#### REQUIRED TASKS
A – Answer these questions from the essay on Jordan Hasay's running career, one answer per line:
(i) In what city and state do the Callaways live?
(ii) What three words sum up the Callaways' business philosophy?
(iii) In which years of high school did Hasay win the Footlocker Cross Country Championships?
B – Pick up the essay on Jordan Hasay's college running career after its final sentence and extend it.

#### EXTRACTED TEXT
When Jordan Hasay ran in high school, I admired her intelligence, her fearless running, and her boundless cheerfulness. She was just a charming, magnetic kid.
But I was gloomy about her decision to enroll at the University of Oregon. Forty years after Arthur Lydiard acidly proclaimed that the U.S. college system destroys runners, very little has changed. With few exceptions, coaches and athletic departments continue to be as much concerned about their resumes as the long-term careers of the athletes under their care.
I read a wonderful book recently, Clients First: The Two-Word Miracle, by Joseph and JoAnn Callaway. The Callaways live in Phoenix, Arizona, where they built a hugely successful real estate business by doing the unthinkable: they based every single business decision on the best interests of their clients, regardless of the inconvenience and expense to themselves. While countless other agents were biting the dust during the subprime mortgage debacle, the Callaways thrived. They encapsulate their philosophy in three simple words: Honesty, Competence, Caring.
Few would doubt that most U.S. college track coaches are honest. When Jordan Hasawy entered Oregon, I feared that her mentors would care less about what was good for her as an individual than what she could contribute to building the Oregon Ducks into a Very Big Deal. Coaches who place the athlete’s needs second to some other agenda receive a D- in caring and competence, in my gradebook.
Sure enough, even as Arthur Lydiard would very likely have predicted, her career at Oregon can best be described as wobbly, with lots of second- and third-place finishes, and few wins. This is purely unacceptable. It’s a demonstration of coaching incompetence. Hasay won the Footlocker Cross Country Championships as a high school freshman, repeating as champion in her junior year. Her talent was tremendous, and at Oregon it was wasted.

#### DATA FOR ANALYSIS
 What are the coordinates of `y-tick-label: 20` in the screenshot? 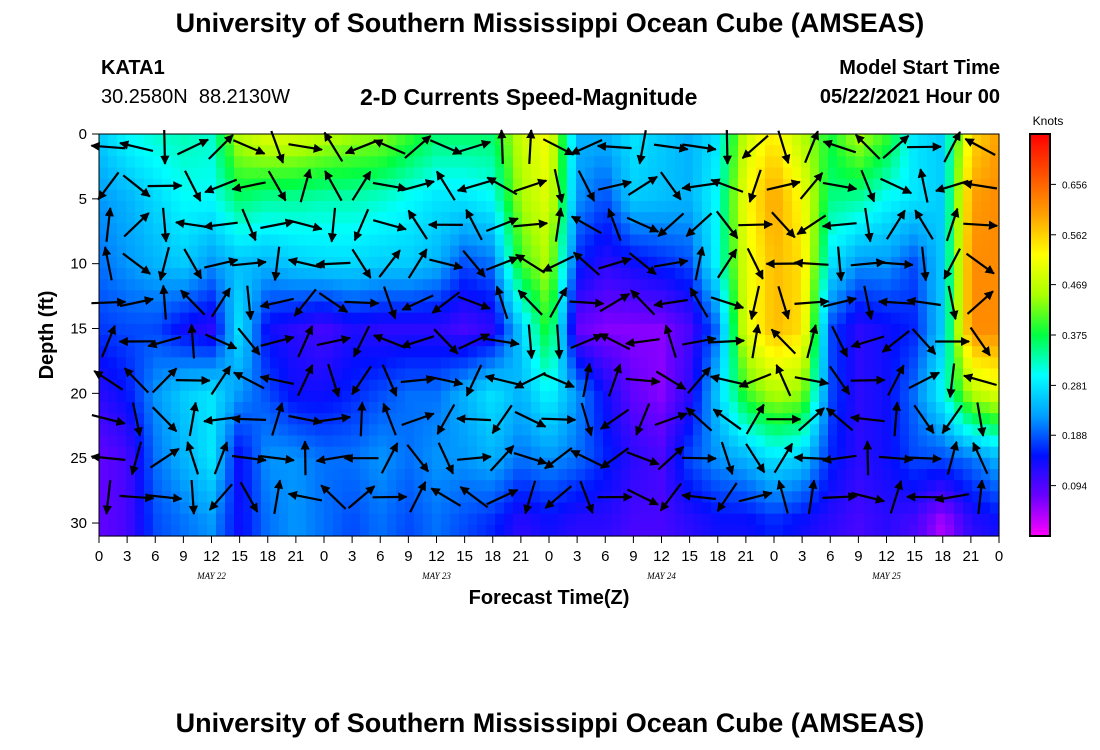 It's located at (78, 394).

--

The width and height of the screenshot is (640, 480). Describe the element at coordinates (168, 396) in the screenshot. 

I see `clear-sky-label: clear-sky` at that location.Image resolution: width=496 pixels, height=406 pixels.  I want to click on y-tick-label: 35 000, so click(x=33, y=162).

#### ANSWERS TO THIS EXERCISE
A –
(i) Phoenix, Arizona
(ii) Honesty, Competence, Caring
(iii) Her freshman year and her junior year

B –
Under Dr. Siqueiros’ care, Hasay’s unique needs were continually monitored. Dr. Siqueiros constantly urged her to temper her tendency to race every training run in headlong pursuit of a PR. At Oregon, those reins seem to have been loosened. In the college races where she disappointed expectations, she looked tired.
Lydiard’s critique of the U.S. system was that it expects runners to race at their peak for three hard competitive seasons in the space of just nine months. When you think about it, it’s insane. Cross-country no sooner ends than indoor track begins, closely followed by the outdoor season. The result is that runners can never take time off to let their bodies recover from the hard competition of the preceding season, or to build an endurance base with 10 or 12 weeks of moderate running, followed by six weeks of increasingly intense speedwork.
Since Arthur Lydiard, it’s been clear that low mileage and lots of speedwork is no way to build top-level distance runners. Lydiard famously predicted that his runners, with their huge endurance base, would scamper away from the competition in the late stages of the distance events at the Olympics. When the other runners were dying, Peter Snell was just getting started. His finishing kick, built on a solid endurance base, devastated the field in the 800 and 1500, where he won double Gold in 1964.
Just 30 years later, in the late 1990s, researchers would confirm that aerobic metabolism, built during weeks and months of high-mileage running, is much more important at distances down to 400 meters than sports scientists had previously known.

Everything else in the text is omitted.